This blog provides updates on avalanche incidents and other news that I hope will be of educational value to my avalanche safety course students. In the summer and fall I'll shift the focus a bit to SAR topics for my Mountain Travel & Rescue students. I'll also toss in some springtime beta on Presidentials ski conditions. (And of course I probably won't be able to resist the occasional Micayla snow-related picture...)
CONTACT: Lt. James Kneeland: 603-271-3361 Lt. Dave Eskeland: 603-271-3127 September 19, 2012
Injured Michigan Hiker Rescued on Franconia Ridge
CONCORD, N.H. – Heroic efforts by search teams working through the night, enduring high winds and torrential downpours, rescued an injured Michigan hiker stranded on the Franconia Ridge Trail in New Hampshire's White Mountains on Tuesday, September 18, 2012.
Fifty-nine year old Edward Bacon of Northville, Michigan, was on the third day of a five-day solo trek in and around Franconia Notch, N.H., when he fell Tuesday afternoon and seriously injured his hip at about 1:30 p.m. Bacon crawled to an area where he was able to get brief cell phone reception and called both 911 and the Appalachian Mountain Club (AMC) Lodge in Pinkham Notch. He was equipped with backpacking gear, although his tent had blown away in the fierce winds. Bacon was able to climb into his sleeping bag to stay warm, as he was becoming hypothermic from being rain-soaked and pummeled by winds while awaiting rescuers.
AMC initially sent out a rescuer from the Greenleaf Hut to try to find Bacon, but high winds forced that individual to turn back. A second team of two AMC staffers set out and were able to navigate the ridge to Bacon's location (between Lincoln and Haystack), reaching him about 6:20 p.m. Shortly thereafter, New Hampshire Fish and Game Department Conservation Officers and Pemigewasset Valley Search and Rescue Team volunteers reached the injured man.
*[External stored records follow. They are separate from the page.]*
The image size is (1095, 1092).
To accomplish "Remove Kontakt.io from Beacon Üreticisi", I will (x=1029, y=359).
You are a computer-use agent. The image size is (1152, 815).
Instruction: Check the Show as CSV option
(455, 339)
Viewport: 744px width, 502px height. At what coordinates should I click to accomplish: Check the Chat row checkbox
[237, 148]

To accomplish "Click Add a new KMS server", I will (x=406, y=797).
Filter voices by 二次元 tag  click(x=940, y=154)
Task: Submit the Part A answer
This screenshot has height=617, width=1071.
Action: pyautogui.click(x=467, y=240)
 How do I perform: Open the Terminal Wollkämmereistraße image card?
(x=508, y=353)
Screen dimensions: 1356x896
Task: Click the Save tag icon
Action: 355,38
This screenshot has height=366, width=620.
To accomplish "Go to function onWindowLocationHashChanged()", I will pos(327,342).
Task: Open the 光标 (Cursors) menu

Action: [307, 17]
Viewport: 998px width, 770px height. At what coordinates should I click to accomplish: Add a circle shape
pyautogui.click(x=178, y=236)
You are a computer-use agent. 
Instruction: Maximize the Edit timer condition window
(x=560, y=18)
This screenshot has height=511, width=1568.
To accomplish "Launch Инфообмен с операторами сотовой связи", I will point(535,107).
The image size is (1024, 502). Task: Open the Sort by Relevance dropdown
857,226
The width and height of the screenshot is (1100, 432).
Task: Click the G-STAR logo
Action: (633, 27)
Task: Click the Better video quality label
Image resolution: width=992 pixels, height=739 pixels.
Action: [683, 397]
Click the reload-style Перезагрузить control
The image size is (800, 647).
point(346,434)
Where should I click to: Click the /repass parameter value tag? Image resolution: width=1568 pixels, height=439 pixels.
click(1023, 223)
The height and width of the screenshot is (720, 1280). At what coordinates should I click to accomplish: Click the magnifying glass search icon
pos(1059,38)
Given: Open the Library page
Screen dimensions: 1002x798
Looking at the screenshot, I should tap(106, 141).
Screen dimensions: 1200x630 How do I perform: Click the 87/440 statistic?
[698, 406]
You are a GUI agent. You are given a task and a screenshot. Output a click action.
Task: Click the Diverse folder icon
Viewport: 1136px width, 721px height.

Fish and Game coordinated the 3.9-mile carryout over rough terrain in winds sustained at 70 mph, with gusts over 80 mph. Bacon was secured on a litter for his trip down the mountain. About 10 p.m., the steady rain became a torrential downpour as the rescuers worked to get the injured hiker down the Falling Waters Trail, a route normally recommended only for ascending the mountain because of its steepness. The heavy rain immediately swelled rivers and streams in the area, and Mountain Rescue Service volunteers arrived to assist with several difficult brook crossings on the way down, using ropes to help the teams cross safely.
Rescuers reached the trailhead with the injured man at 3:20 a.m. on September 19. Bacon was then transported by Franconia Ambulance to Littleton Regional Hospital.
"I want to commend the Herculean effort of all the participating search teams working through the night in very difficult conditions and rugged terrain to carry this man to safety. Most likely, they saved his life," said Fish and Game Lt. James Kneeland.
Kneeland noted that conditions are changing fast in New Hampshire's mountains. Thedays are rapidly becoming shorter, and hikers are advised to carry lights, extra clothing and appropriate gear for a variety of weather conditions, especially at higher altitudes. It is also critical to check on and heed weather forecasts before heading out. Learn about safe hiking, including the ten essentials to have in your pack, at www.hikesafe.com.